Круглая отметина была величиной с бутылочное донце, с четырехзначным номером в центре и латинскими буквами по краям.
— Да, очень красивые ноги. — Толя Громов придвинулся поближе, дотронулся пальцем до розовой, только-только поджившей кожи. — Можно прочитать, что там написано?
— Oderint, dum metuant — «Пусть ненавидят, лишь бы боялись». — Вика резко одернула подол, в ее голосе послышалась страшная усталость. — Вы даже не представляете, какие это звери, хуже вах-хабитов. За малейшую провинность сдирают скальпы, режут людей на куски, на кол сажают. Снимают все кинокамерой, раз в неделю демонстрируют в воспитательных целях… — Она снова заплакала, бросилась ничком на подстилку. — Господи, скорей бы все это кончилось, все равно не жизнь — ад кромешный…
— Ну, на тот свет всегда успеется. — Прохоров поднялся, взяв хлипкий одноразовый стаканчик, заставил Женю выпить кофе и строго посмотрел на Громова, пытавшегося успокоить Вику. — Мы сегодня жратрь будем или только сопли будем жевать?
Не дожидаясь ответа, он уселся за стол, ткнул пластиковой вилкой в коричневую массу, старательно-с голодухи нельзя иначе — прожевал. Ну и враль же этот Эрик Кнутсен! Как же, кабанья плоть! Славянская красавица, почти что целка! Ишь как Палач вокруг нее суетится, видать, запал.
Скоро Вика успокоилась, и Толя устроился напротив Прохорова. Тушеная капуста по вкусу была чудовищнее морской, желудин с цикорием напоминал помои, но они ели: чтобы жить, нужны силы.
— Ты вот что, подруга, давай-ка спокойно, без эмоций. — Наполовину утолив голод, Прохоров встал из- за стола, присев рядом с Викой, положил ей руку на плечо, заглянул поверх очков в покрасневшие глаза. — Хорош реветь, излагай внятно. А куда мы попали, я примерно представляю. — Он задрал балахон и показал кровавые отметины на груди, животе и бедрах, потемневшие глаза его сверкнули звериной злобой, — Шестерых наших положили, не считая баб. Пожалеют.
Сказано это было ровным, будничным тоном, но у Вики от страха даже пальцы на ногах поджались.
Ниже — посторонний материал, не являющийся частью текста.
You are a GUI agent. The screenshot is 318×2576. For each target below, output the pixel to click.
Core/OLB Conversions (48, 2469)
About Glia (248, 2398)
— Я здесь уже вторую неделю, подавальщицей на кормобазе. — Она почему-то перешла на шепот, зябко обхватила плечи руками. — Это какая-то секта. Заправляют всем эсэсовцы, их совсем немного, основная масса — это люди в хаки. Еще есть рабы в балахонах. — Она вздохнула, вытерла покрасневший нос. — Их клеймят и имеют в хвост и в гриву. Кому повезет, перейдет в разряд хаки, неудачников продают на органы, приносят в жертву, режут на куски. С теми, кто пытается бежать, такое вытворяют… В моей камере уже двое новеньких…
— Так, ясно, понятно. — Прохоров неожиданно повеселел, подозрительно задорно хлопнул Вику по плечу. — Слушай, красивая у тебя оправа, дай-ка посмотреть.
— Да «рейбаны», чего особенного? — Вика недоуменно пожала плечами, сняла очки и тут же страдальчески вскрикнула. — Ты что, сдурел, с головкой плохо?